| WHAT TO DO |
**1.** In the Eric Fossum biography, what does Fossum credit for his lifelong interest in science, engineering and mentoring students, and when did he go there?
**2.** Name every college or university in the Eric Fossum biography.

Eric R. Fossum (born October 17, 1957) is an American physicist and engineer known for co-developing the CMOS image sensor. He is currently a professor at Thayer School of Engineering in Dartmouth College.

Early years and education 
Fossum was born and raised in Simsbury, Connecticut and attended public school there.  He also spent Saturdays at the Talcott Mountain Science Center in Avon, CT, which he credits for his lifelong interest in science, engineering and mentoring students. He received his B.S. in engineering from Trinity College in 1979, and his  Ph.D. in electrical engineering from Yale University in 1984.

Academic career 
Eric R. Fossum was a member of the Electrical Engineering faculty at Columbia University from 1984 to 1990. At Columbia University, he and his students performed research on CCD focal-plane image processing and high speed III-V CCDs. In 1990, Dr. Fossum joined the NASA Jet Propulsion Laboratory, California Institute of Technology and managed JPL’s image sensor and focal-plane technology research and advanced development.

| EXCERPTED DATA |
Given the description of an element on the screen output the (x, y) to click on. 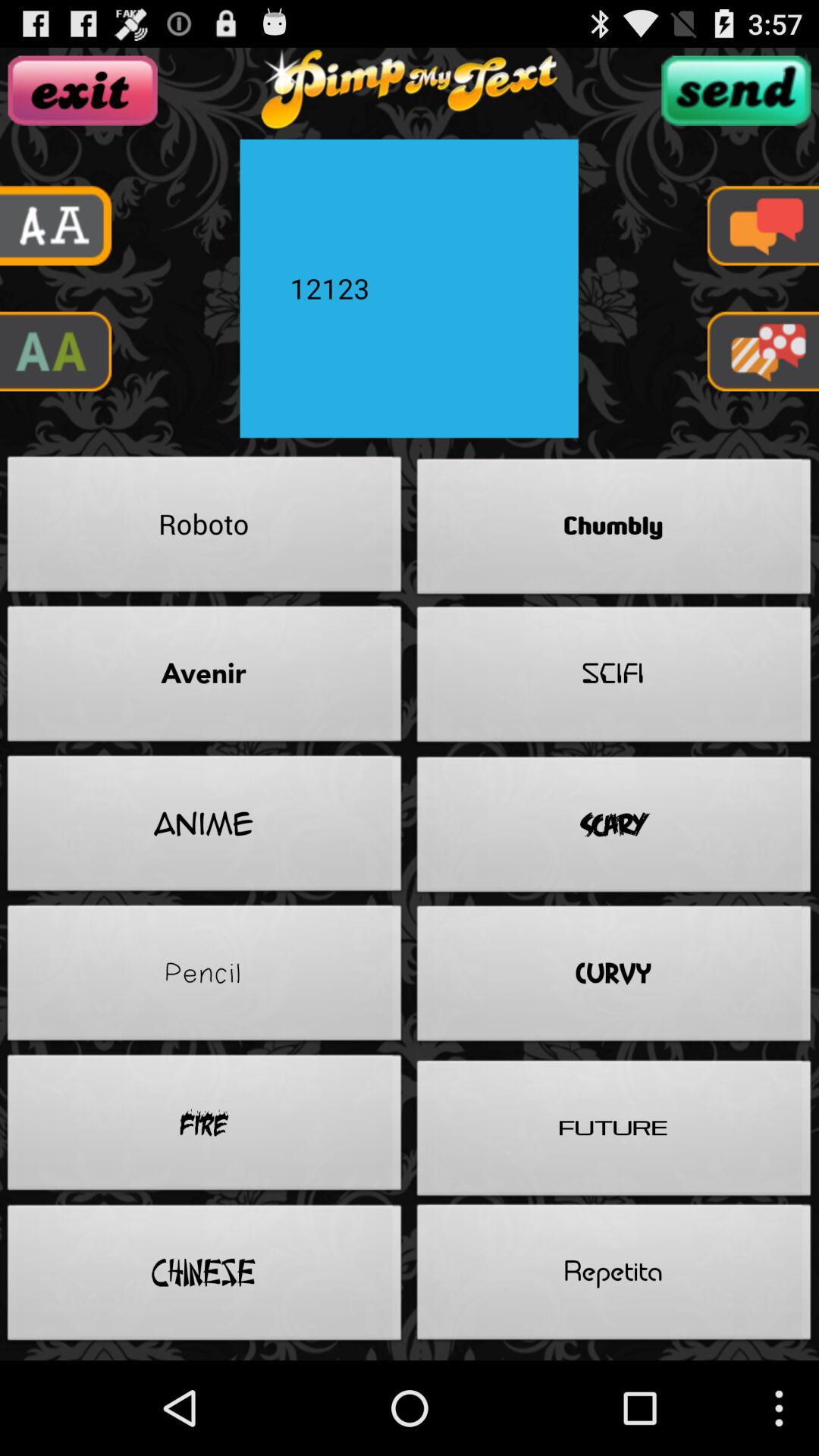
go exit (82, 90)
Given the description of an element on the screen output the (x, y) to click on. 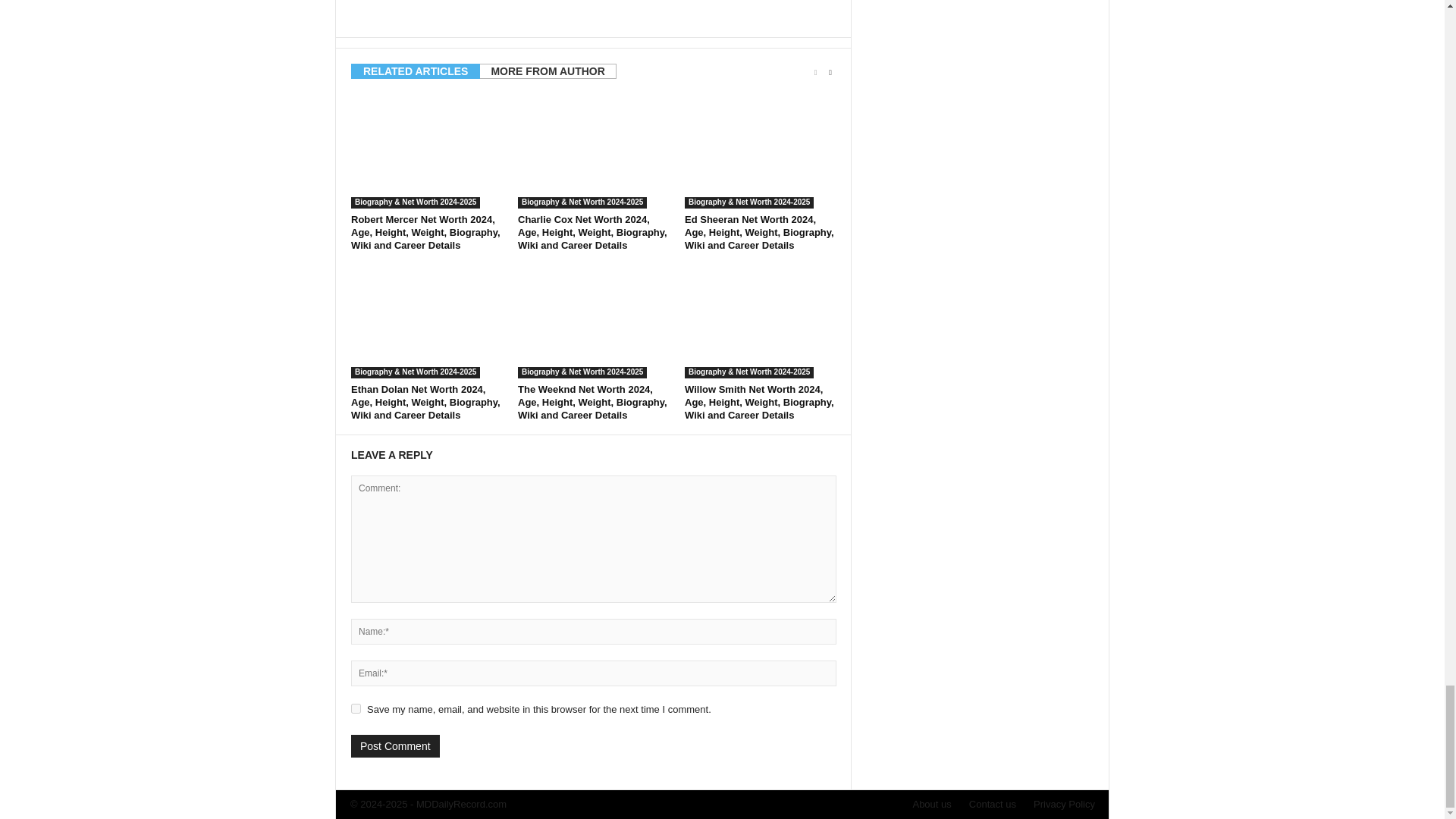
RELATED ARTICLES (415, 70)
Given the description of an element on the screen output the (x, y) to click on. 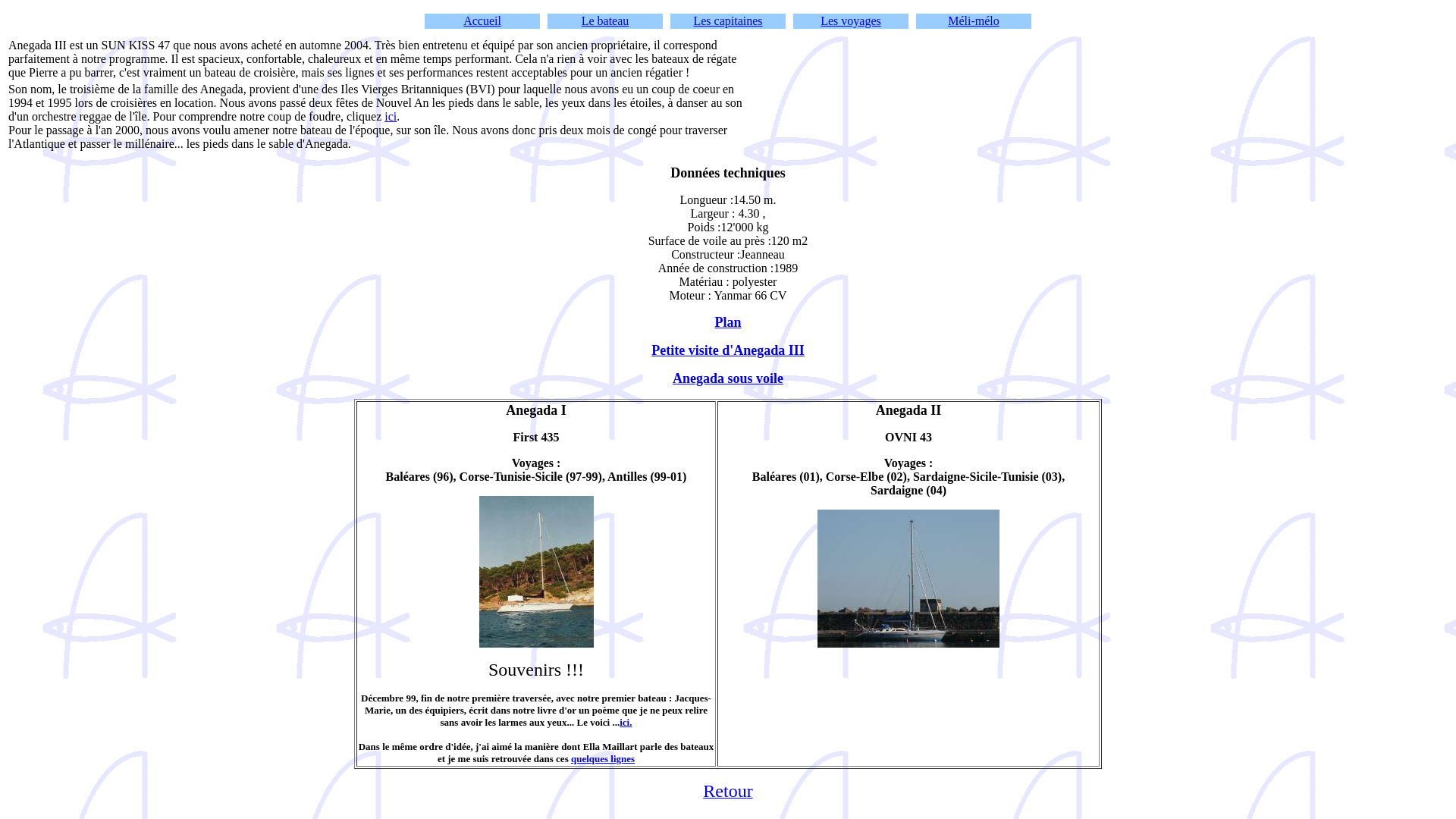
Plan Element type: text (727, 322)
Les capitaines Element type: text (727, 20)
Retour Element type: text (727, 792)
Le bateau Element type: text (605, 20)
Accueil Element type: text (482, 20)
Anegada sous voile Element type: text (727, 377)
quelques lignes Element type: text (602, 758)
Les voyages Element type: text (850, 20)
ici. Element type: text (625, 722)
ici Element type: text (390, 115)
Petite visite d'Anegada III Element type: text (727, 350)
Given the description of an element on the screen output the (x, y) to click on. 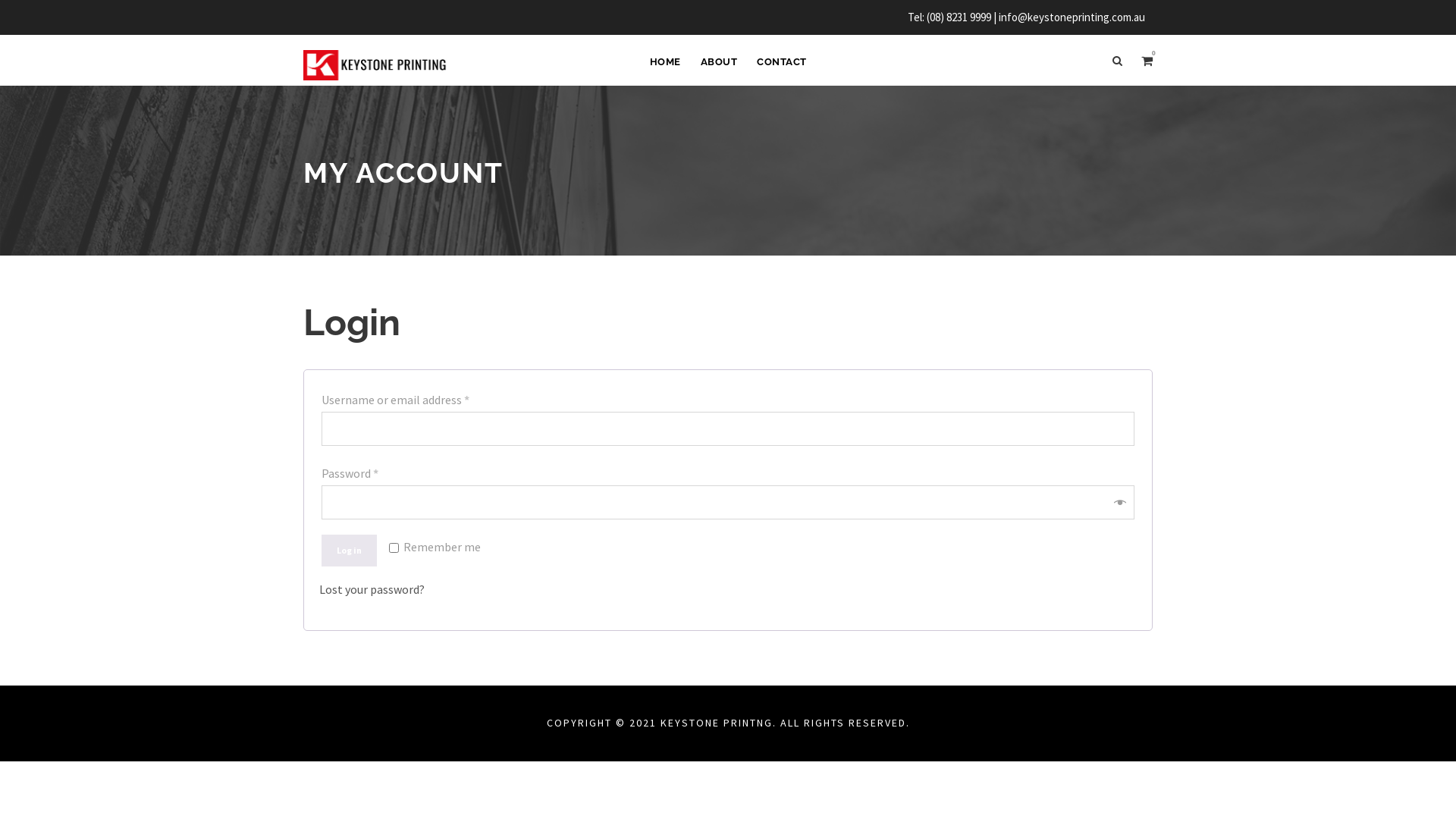
CONTACT Element type: text (781, 68)
ABOUT Element type: text (718, 68)
Lost your password? Element type: text (371, 588)
HOME Element type: text (664, 68)
Log in Element type: text (348, 550)
Given the description of an element on the screen output the (x, y) to click on. 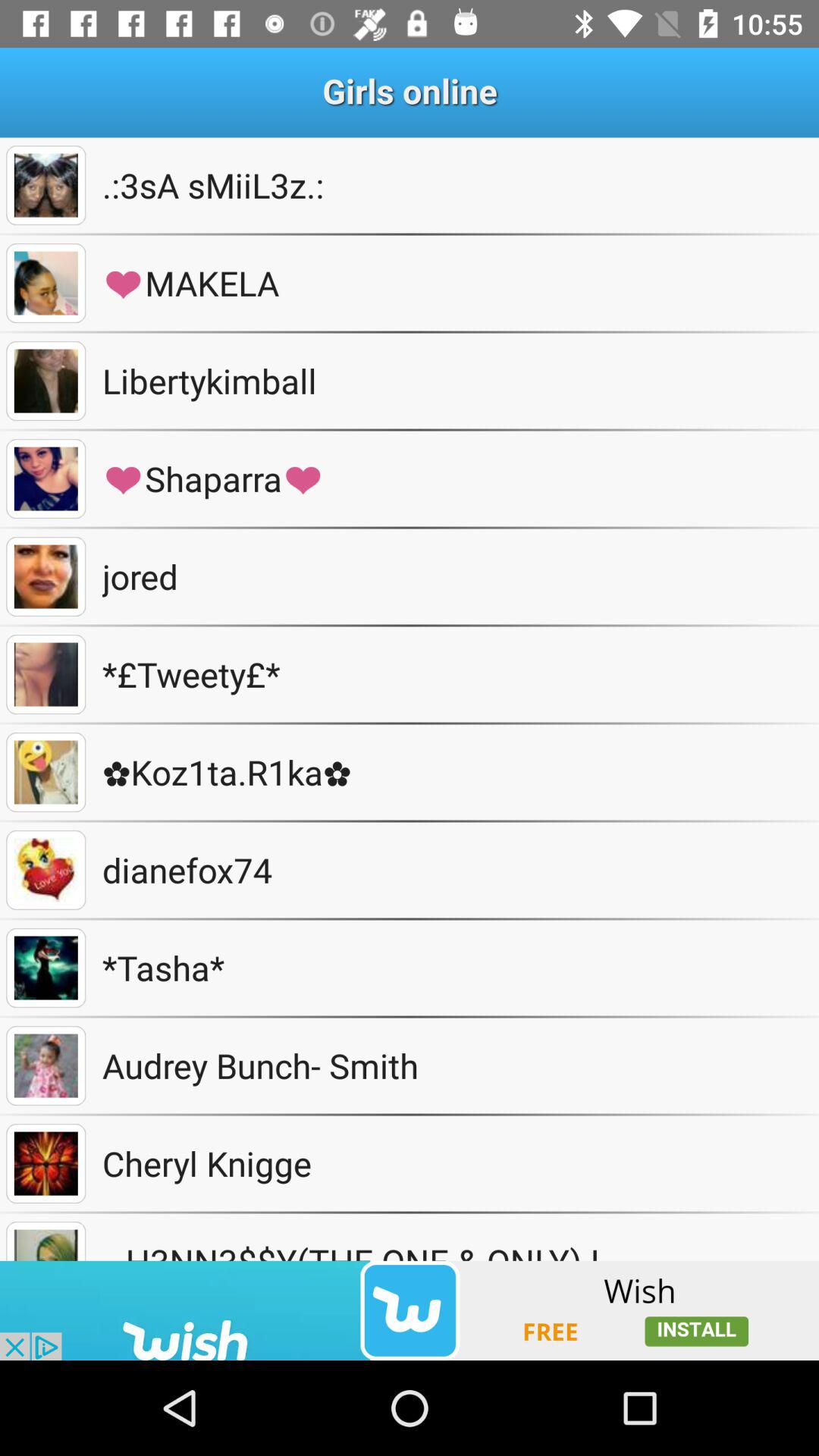
show profile picture (45, 772)
Given the description of an element on the screen output the (x, y) to click on. 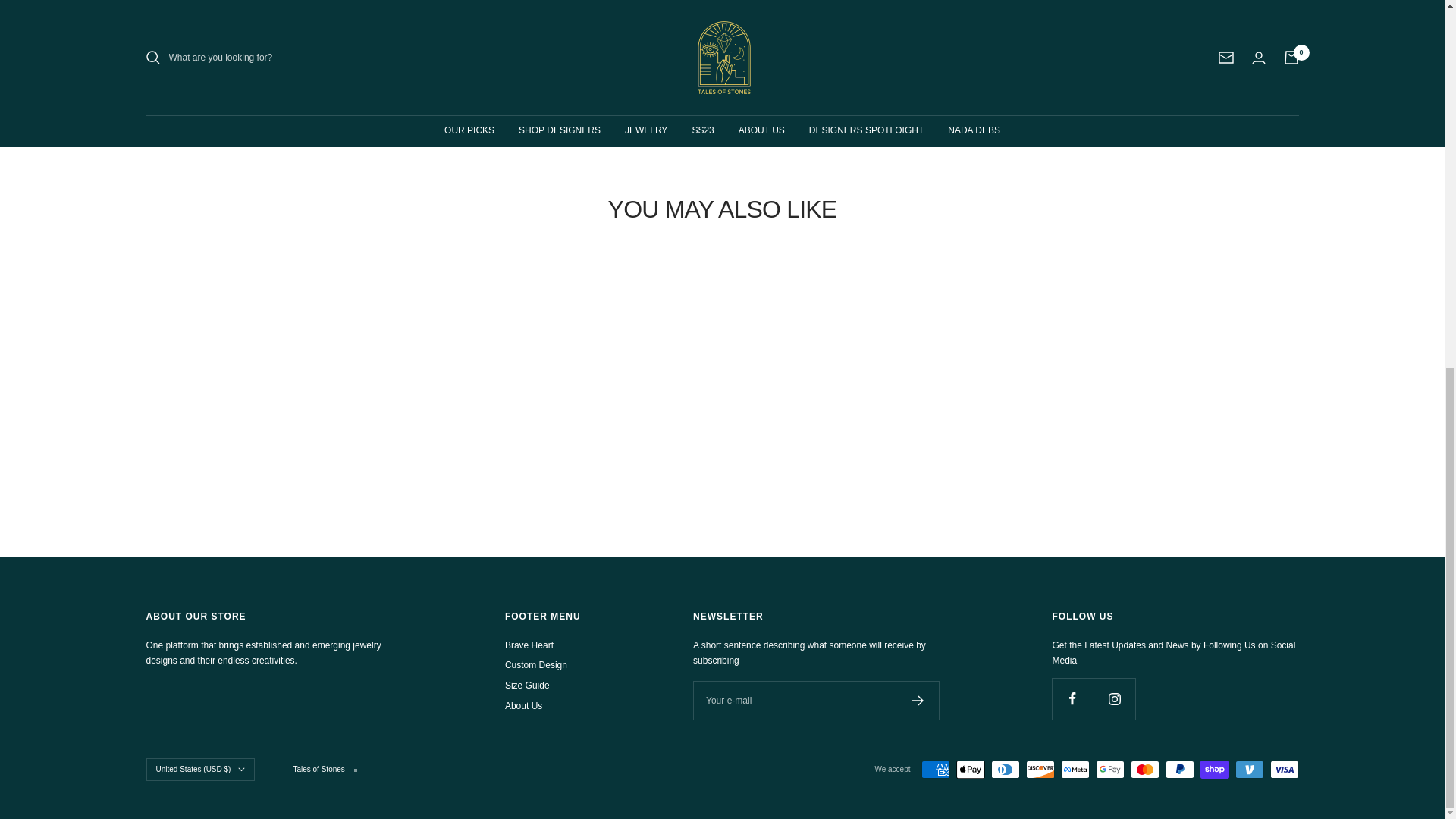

| ANSWER SET |
**1.** Fossum credits the Talcott Mountain Science Center in Avon, Connecticut, for his lifelong interest in science, engineering and mentoring students. He spent Saturdays there while growing up in Simsbury.

**2.**
- Dartmouth College
- Trinity College
- Yale University
- Columbia University
- California Institute of Technology